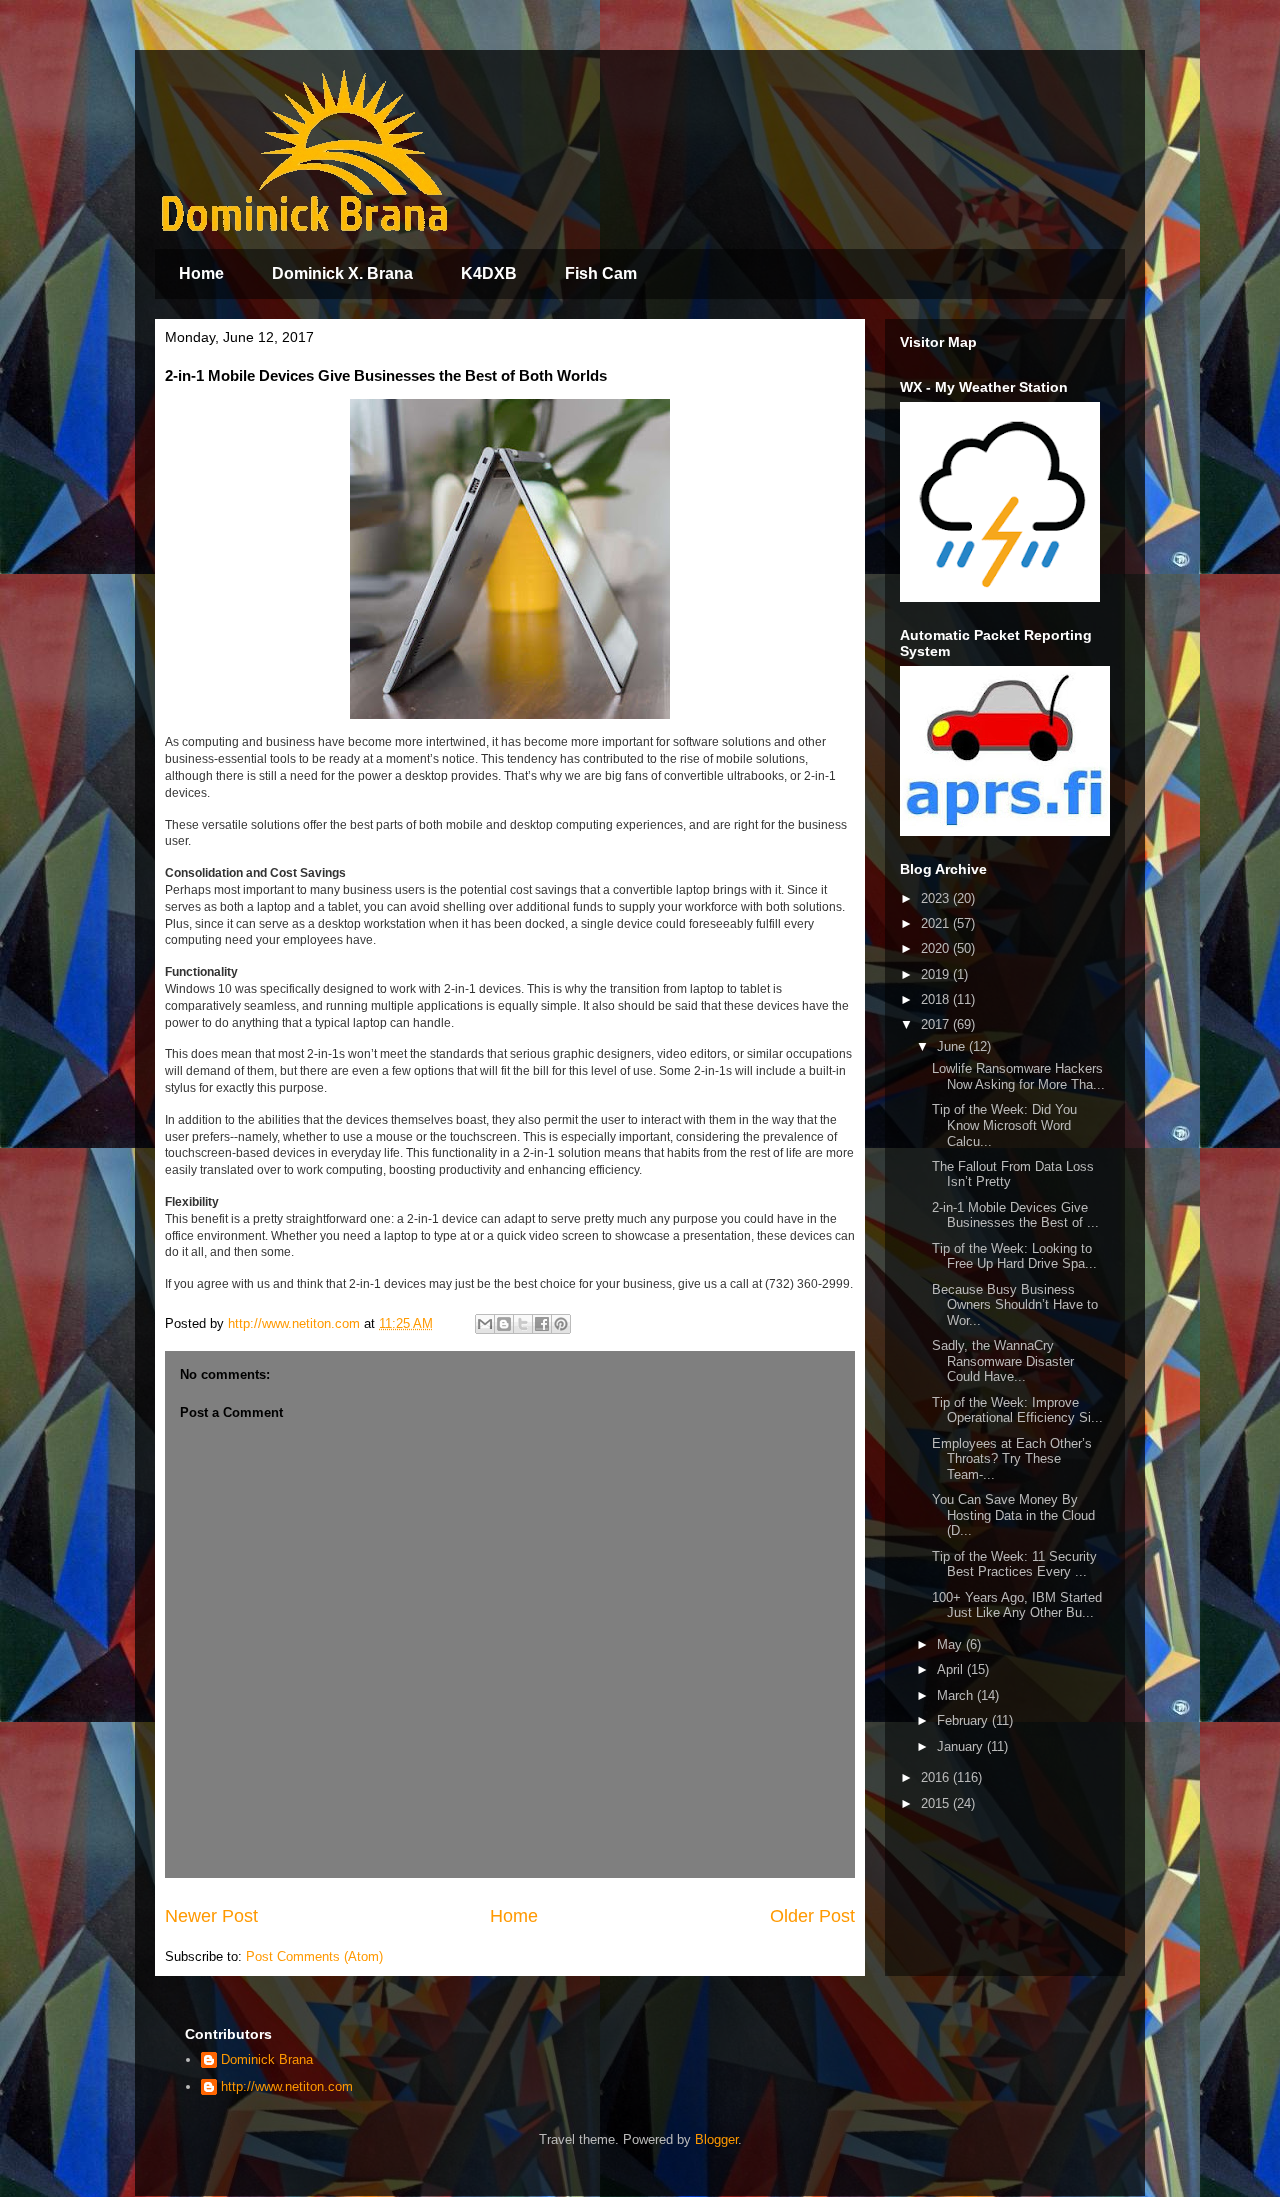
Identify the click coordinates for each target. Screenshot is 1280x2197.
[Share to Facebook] (542, 1324)
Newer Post (211, 1916)
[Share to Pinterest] (561, 1324)
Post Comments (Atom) (314, 1956)
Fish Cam (601, 273)
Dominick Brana (267, 2059)
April (952, 1669)
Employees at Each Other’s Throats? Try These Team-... (1012, 1459)
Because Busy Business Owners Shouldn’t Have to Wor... (1015, 1305)
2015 (937, 1803)
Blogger (716, 2139)
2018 (937, 999)
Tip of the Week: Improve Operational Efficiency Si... (1017, 1410)
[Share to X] (523, 1324)
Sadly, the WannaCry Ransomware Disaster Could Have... (1003, 1361)
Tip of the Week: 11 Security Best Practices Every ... (1014, 1564)
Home (201, 273)
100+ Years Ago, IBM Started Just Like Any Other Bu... (1017, 1605)
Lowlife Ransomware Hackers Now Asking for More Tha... (1018, 1076)
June (953, 1046)
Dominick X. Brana (342, 273)
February (964, 1720)
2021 (937, 923)
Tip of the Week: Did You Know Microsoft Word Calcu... (1004, 1125)
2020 (937, 948)
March (957, 1695)
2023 (937, 898)
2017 (937, 1024)
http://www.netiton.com (287, 2086)
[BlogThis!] (504, 1324)
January (962, 1746)
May (951, 1644)
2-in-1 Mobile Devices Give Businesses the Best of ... (1015, 1215)
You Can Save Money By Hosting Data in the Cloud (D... (1013, 1515)
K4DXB (489, 273)
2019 (937, 974)
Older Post (812, 1916)
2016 (937, 1777)
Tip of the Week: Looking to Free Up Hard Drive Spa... (1014, 1256)
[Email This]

▬▬▬▬▬▬

- EXERCISE AIM -
The answer must consist solely of the lines from the first line of the records through the line containing "Home (201, 273)", reproduced exactly and without the pictures.

- ANSWER AREA -
Identify the click coordinates for each target. Screenshot is 1280x2197.
[Share to Facebook] (542, 1324)
Newer Post (211, 1916)
[Share to Pinterest] (561, 1324)
Post Comments (Atom) (314, 1956)
Fish Cam (601, 273)
Dominick Brana (267, 2059)
April (952, 1669)
Employees at Each Other’s Throats? Try These Team-... (1012, 1459)
Because Busy Business Owners Shouldn’t Have to Wor... (1015, 1305)
2015 (937, 1803)
Blogger (716, 2139)
2018 (937, 999)
Tip of the Week: Improve Operational Efficiency Si... (1017, 1410)
[Share to X] (523, 1324)
Sadly, the WannaCry Ransomware Disaster Could Have... (1003, 1361)
Tip of the Week: 11 Security Best Practices Every ... (1014, 1564)
Home (201, 273)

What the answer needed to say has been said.